In human trafficking cases, the stakes are higher, with the defendant facing a potential punishment of years in prison.
Natasha Minsker, director of the ACLU of California Center for Advocacy and Policy, said in a statement that courts have recognized only a narrow exception to the confrontation clause in the cases of child abuse victims.
“Cases upholding the use of closed-circuit television usually involve very young children, under the age of 12,” she said. “AB 1276 goes far beyond what courts have previously recognized as valid and raises serious constitutional concerns.”

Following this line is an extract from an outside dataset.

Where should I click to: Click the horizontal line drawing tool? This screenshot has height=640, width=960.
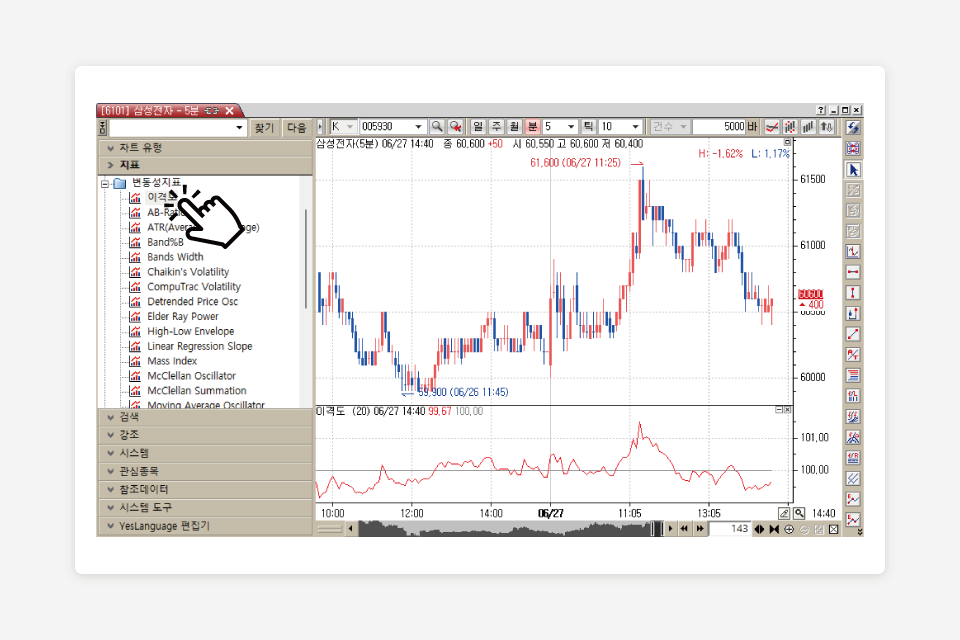pyautogui.click(x=853, y=272)
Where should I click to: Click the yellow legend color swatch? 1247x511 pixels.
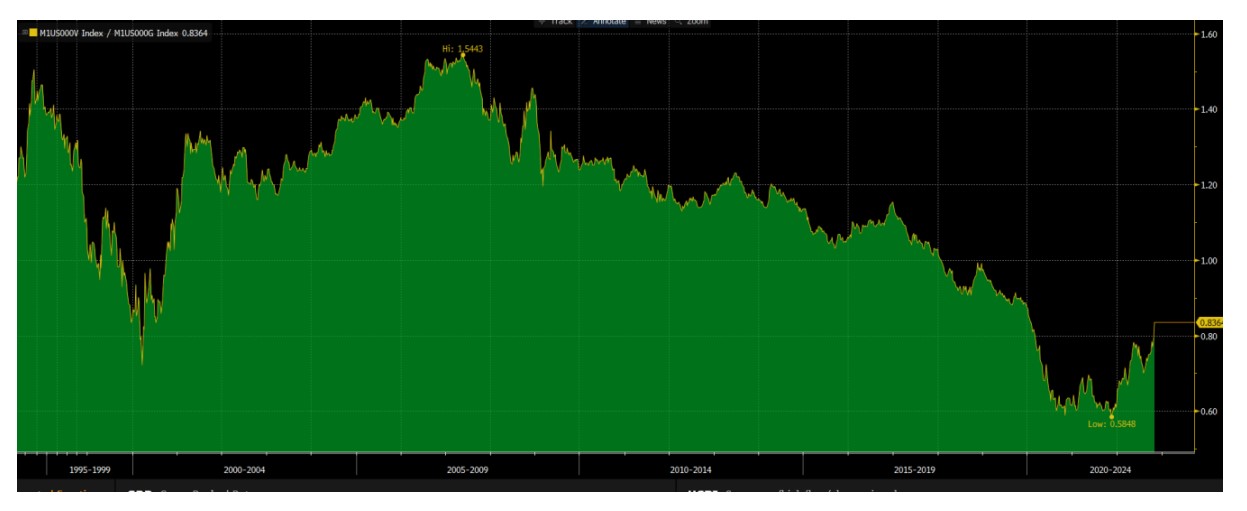32,33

Dora Alicia Valle, 52, of Sylmar, was sentenced to five years in prison after she pleaded no contest to human trafficking and slavery last July during the jury selection of her trial. Court records say she paid coyotes to smuggle the girl from El Salvador when she was only 8. Valle forced the child to work up to 16 hours a day and garnished her wages, threatening to hit her with a belt or a pistol, according to the filings.
At her sentencing in March, Valle’s friends said she was only trying to provide for the young girl she took into her home. But taking the witness stand against Valle for the second time, a tough feat she almost could not bear to do, the young girl said Valle had taken her from the only loving family she knew.
After everything Valle put her through, she told a judge, she no longer played with dolls and was struggling in school. In closing, prosecutor Paul Kim said the defendant only brought the young girl “here to become her slave, her peasant, her servant.”
That the child was willing to speak out against Valle in court, once prior to her trial and another time during her sentencing, was significant, social workers and prosecutors said. Too often, they said, victims do not come forward at all.